Pictured: from left: Tom Friedman, Steven Criqui, Sammantha Bittman, Andy Warhol, Abigail Lane, Kota Ezawa, Anne Collier. 

Ceramics by Stanya Kahn, Melissa Weber, Matthew Metz, Xavier Toubes, Gwyn Hanssen Pigott, Aneta Regel, Pae White, Michale Kaysen, and Theaster Gates. 



By BIANCA BOVA


Photos by CGN


On a quiet corner in the Kenwood area of Chicago’s Hyde Park neighborhood sits a gothic revival home built by Charles Sumner Frost for the president of the Union Stock Yards in 1909. It is every bit as stately and charming as its present day owners, Jay Dandy, the Collection Manager for the department of Modern and Contemporary Art at the Art Institute of Chicago, and his wife, the ceramicist Melissa Weber.

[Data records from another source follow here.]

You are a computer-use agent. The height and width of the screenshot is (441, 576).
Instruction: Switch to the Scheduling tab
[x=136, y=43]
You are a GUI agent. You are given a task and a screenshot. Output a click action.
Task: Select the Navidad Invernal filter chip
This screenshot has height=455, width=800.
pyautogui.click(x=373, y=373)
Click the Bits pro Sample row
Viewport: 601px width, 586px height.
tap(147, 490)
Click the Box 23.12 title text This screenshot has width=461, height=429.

The couple have called it home for over 20 years, raising four children–two sets of twins–there, while restoring much, and renovating where needed in the process. The house’s austere copper and tile roof and imposing gargoyle-laden facade belie the warm (if eccentric) environment the family has cultivated inside, at the heart of which lies a multi-faceted collection.

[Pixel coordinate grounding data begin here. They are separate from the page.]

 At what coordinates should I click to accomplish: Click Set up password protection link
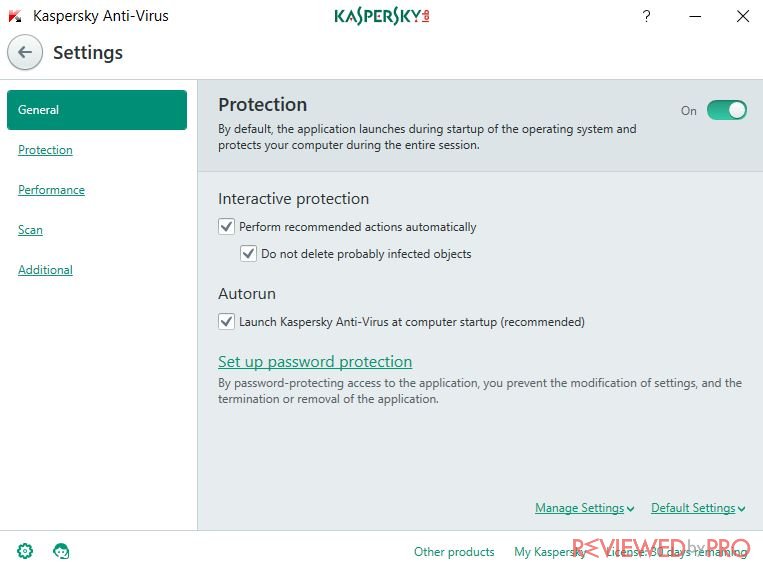click(315, 361)
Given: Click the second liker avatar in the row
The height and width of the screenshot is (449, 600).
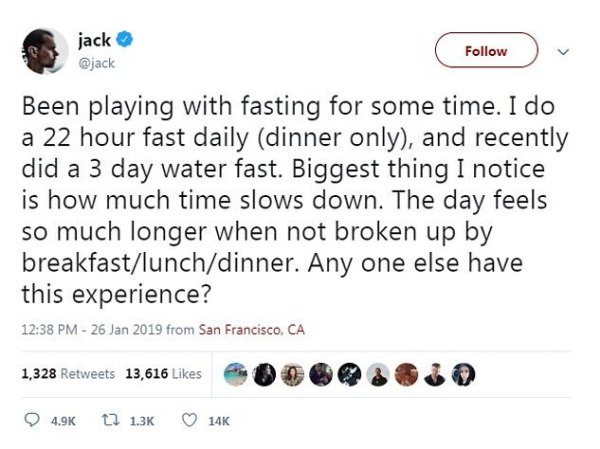Looking at the screenshot, I should click(264, 373).
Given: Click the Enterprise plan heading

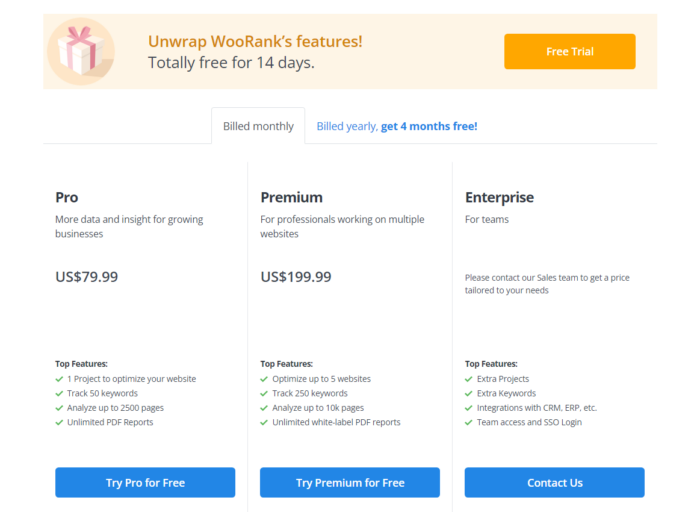Looking at the screenshot, I should coord(499,197).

“I grew up in a household of American and English antiques,“ says Weber, “So there’s that element, things that I inherited from my family, which can be really bizarre next to this passion for mid-century furniture we have. Add to that that Jay came home one day and said, ‘Look what I got!’ and a taxidermy bear has been with us ever since. The bear wears a fez, and at Christmastime, it gets a Santa hat. Jay also acquired a full bear rug, and then that started a whole bunch of other smaller taxidermy things.”



Pictured: Vintage Stuffed Cinnamon Bear, circa 1940s. In doorway: Stephanie Brooks. Above doorway: George Nelson Clocks.

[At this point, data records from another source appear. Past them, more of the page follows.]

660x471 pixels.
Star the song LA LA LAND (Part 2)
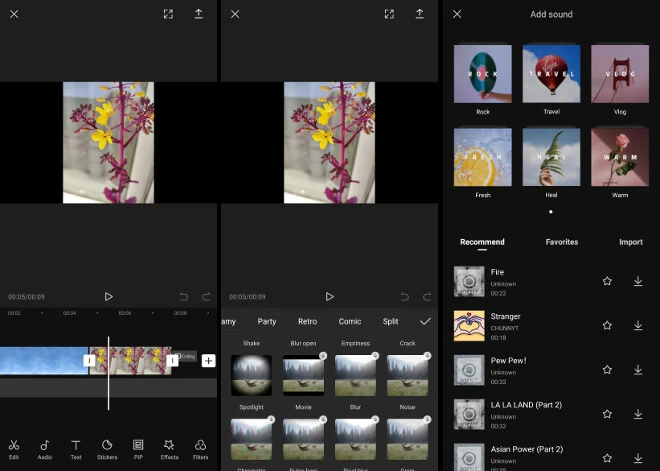pyautogui.click(x=607, y=414)
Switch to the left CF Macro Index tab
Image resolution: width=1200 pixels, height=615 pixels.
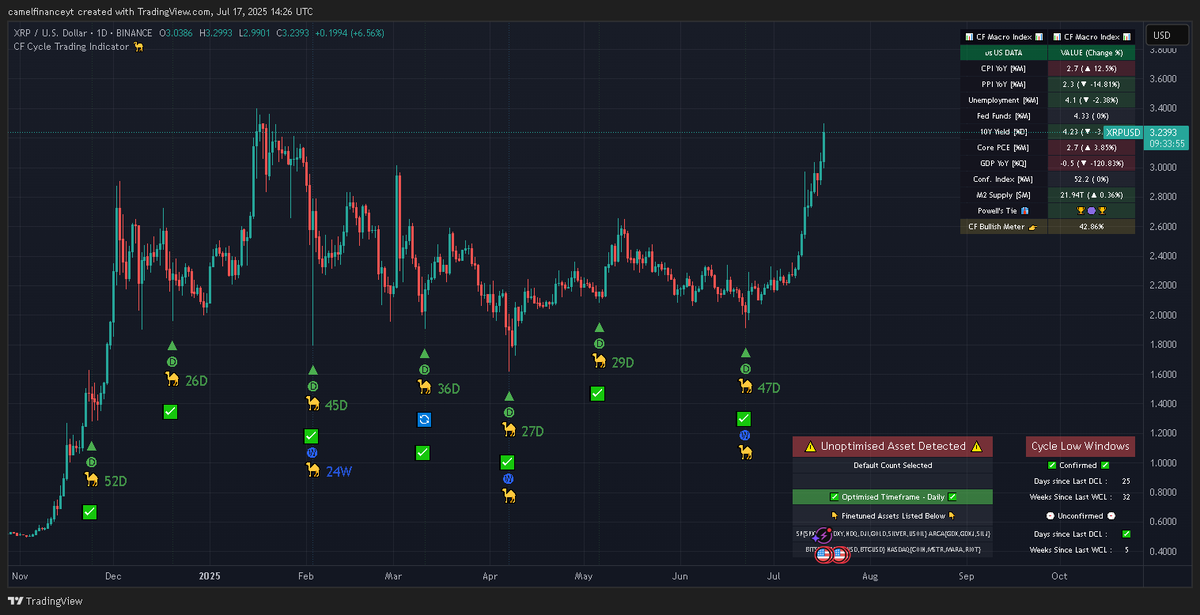click(x=1003, y=37)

Add to all of this an extensive collection of George Nelson clocks (“I own about 80 or 90 of them, and have been collecting them for over 30 years,” notes Dandy), Michelin ephemera ranging from ashtrays to advertising statuettes, all featuring Bibendum, better known as the Michelin Man (and about which, Dandy remains somewhat sly, only conceding “I just think he’s really cool.”), and an uncommonly thoughtful collection of pop and contemporary art, ranging from Tom Wesselmann to Tom Friedman.


“I’ve been collecting for 40 years,” says Dandy, who was raised in Omaha, Nebraska, and has spent his adult life in Chicago, “I bought my first piece when I graduated from college. It was a Warhol print. I acquired it here in Chicago, from a friend of mine who was working at a gallery downtown that I don’t think is around anymore. I took all my graduation money and got a Soup Can. 


“Had I known better,” he adds with the wistful regret that seems specific to collectors, “I would have gotten a Marilyn.” This early lesson was to be followed by a more poignant one. 



Pictured left of fireplace mantle: Sammantha Bittman; on the right, a print by Andy Warhol.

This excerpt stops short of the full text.